The Federal Fuel Oxygenate Mandate Is Bad Policy

Just before the holiday I testified at a Congressional hearing in Diamond Bar, California, on the transition from MTBE to ethanol as an oxygenate in southern California’s fuel. The text of my written testimony is available at the Reason Public Policy Institute website.

The hearing was called by Doug Ose (R-CA), who is the Chairman of the Government Reform Committee’s Subcommittee on Energy Policy, Natural Resources and Regulatory Affairs. The topic was essentially twofold: the stated focus was the transition from MTBE to ethanol in California to satisfy the EPA’s fuel oxygenate requirement, but the larger related issue was the examination of whether the EPA should reevaluate and ultimately eliminate the oxygenate requirement. California must use oxygenated fuel in most of southern California, which is an EPA non-attainment zone. The rest of the state uses CBG, California blended gasoline, which is a very clean-burning fuel.

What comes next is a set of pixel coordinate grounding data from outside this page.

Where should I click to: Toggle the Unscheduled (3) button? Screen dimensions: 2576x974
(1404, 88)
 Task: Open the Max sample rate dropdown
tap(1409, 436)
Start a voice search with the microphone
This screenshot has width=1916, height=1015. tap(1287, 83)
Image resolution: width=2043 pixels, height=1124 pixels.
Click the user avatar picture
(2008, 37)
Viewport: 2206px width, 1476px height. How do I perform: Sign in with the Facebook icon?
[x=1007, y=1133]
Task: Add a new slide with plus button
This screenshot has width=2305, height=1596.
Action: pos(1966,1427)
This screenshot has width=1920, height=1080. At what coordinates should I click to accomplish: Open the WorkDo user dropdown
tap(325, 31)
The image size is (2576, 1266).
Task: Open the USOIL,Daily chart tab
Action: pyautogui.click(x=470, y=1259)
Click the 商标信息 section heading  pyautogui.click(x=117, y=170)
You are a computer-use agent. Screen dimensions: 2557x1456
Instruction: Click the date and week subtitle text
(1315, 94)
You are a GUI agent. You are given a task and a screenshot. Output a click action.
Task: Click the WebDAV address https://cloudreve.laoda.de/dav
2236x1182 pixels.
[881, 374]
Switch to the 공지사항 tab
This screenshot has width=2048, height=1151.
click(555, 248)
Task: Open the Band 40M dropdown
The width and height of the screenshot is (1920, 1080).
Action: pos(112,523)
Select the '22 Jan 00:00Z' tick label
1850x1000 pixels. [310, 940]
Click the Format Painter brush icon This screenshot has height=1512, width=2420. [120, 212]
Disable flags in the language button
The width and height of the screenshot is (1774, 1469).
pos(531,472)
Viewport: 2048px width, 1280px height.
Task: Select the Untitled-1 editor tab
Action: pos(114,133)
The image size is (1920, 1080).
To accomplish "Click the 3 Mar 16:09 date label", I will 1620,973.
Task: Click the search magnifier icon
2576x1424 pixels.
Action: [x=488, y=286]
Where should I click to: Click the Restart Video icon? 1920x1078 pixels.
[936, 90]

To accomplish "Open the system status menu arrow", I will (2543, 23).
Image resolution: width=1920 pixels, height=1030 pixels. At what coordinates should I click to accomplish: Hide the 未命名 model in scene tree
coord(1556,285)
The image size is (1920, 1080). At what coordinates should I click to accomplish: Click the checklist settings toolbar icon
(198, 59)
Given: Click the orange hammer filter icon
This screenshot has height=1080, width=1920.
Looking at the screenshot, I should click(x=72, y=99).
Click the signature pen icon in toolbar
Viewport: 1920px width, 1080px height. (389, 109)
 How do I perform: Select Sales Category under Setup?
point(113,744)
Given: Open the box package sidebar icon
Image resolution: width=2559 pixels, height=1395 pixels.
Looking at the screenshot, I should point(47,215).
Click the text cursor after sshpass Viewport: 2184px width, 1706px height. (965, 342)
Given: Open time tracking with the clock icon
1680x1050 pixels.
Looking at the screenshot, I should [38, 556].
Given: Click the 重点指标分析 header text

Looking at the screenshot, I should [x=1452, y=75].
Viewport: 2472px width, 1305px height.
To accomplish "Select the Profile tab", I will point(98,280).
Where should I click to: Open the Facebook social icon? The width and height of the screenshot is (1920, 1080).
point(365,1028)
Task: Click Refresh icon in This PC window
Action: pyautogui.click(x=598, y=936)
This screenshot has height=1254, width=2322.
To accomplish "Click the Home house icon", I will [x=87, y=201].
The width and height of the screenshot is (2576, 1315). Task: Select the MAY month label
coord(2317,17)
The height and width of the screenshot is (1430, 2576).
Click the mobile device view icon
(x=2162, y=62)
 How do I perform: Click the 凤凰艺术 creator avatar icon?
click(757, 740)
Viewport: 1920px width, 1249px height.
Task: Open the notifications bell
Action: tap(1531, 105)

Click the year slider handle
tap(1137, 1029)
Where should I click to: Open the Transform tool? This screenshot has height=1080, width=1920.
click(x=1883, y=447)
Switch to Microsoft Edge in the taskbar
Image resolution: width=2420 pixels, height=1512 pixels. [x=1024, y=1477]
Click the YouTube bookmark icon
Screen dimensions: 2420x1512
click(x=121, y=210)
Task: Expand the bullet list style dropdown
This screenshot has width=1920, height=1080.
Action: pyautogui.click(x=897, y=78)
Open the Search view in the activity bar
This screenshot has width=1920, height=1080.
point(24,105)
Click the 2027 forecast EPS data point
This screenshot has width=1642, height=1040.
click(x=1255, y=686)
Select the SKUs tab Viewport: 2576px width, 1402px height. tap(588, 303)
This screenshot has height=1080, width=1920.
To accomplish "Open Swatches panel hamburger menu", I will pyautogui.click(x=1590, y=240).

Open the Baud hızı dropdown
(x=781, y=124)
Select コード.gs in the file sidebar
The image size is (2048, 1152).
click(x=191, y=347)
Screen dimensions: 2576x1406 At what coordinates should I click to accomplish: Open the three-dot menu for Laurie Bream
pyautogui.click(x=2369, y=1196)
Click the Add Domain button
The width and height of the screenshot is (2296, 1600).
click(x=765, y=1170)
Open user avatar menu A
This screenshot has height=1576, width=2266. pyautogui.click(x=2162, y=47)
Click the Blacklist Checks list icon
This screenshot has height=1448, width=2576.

Refining is not a “plug-and-play” activity, not by a long shot, and the hearing brought out the ways in which the refiners are adapting their processes to the ethanol requirement. But that requirement is a constraint, and the ensuing lack of flexibility makes their jobs much more difficult and increases their costs. The oxygenate requirement introduces rigidity into energy markets, rigidity that can lead to supply’s slow response to changing market conditions, even predictable changes.

My remarks focused on those rigidities and on the continually evolving science of the effects of ethanol on soil and water. My written testimony highlights the negative environmental effects of increased ethanol production (increased fertilizer production and use, killing fish in the Gulf of Mexico, etc.) as well as ethanol consumption and leakage into soil and water. But the ultimate point I tried to get across is that input-based fuel regulations are ill-suited to adapt to unknown and changing market and environmental conditions; nor do they induce the technological change that has been the foundation of our economic growth for the past two centuries and will continue to do so if such impediments are removed.

The past decade in particular has illustrated the power that incentives have to shape human behavior with regard to environmental quality. Regulations that rely on command instead of incentives have repeatedly shown that they are ill-suited to meeting the range of goals that we have, including environmental quality. Performance-based requirements that recognize incentives can generate improved environmental quality, as long as statutory regulations do not dictate how that is to happen.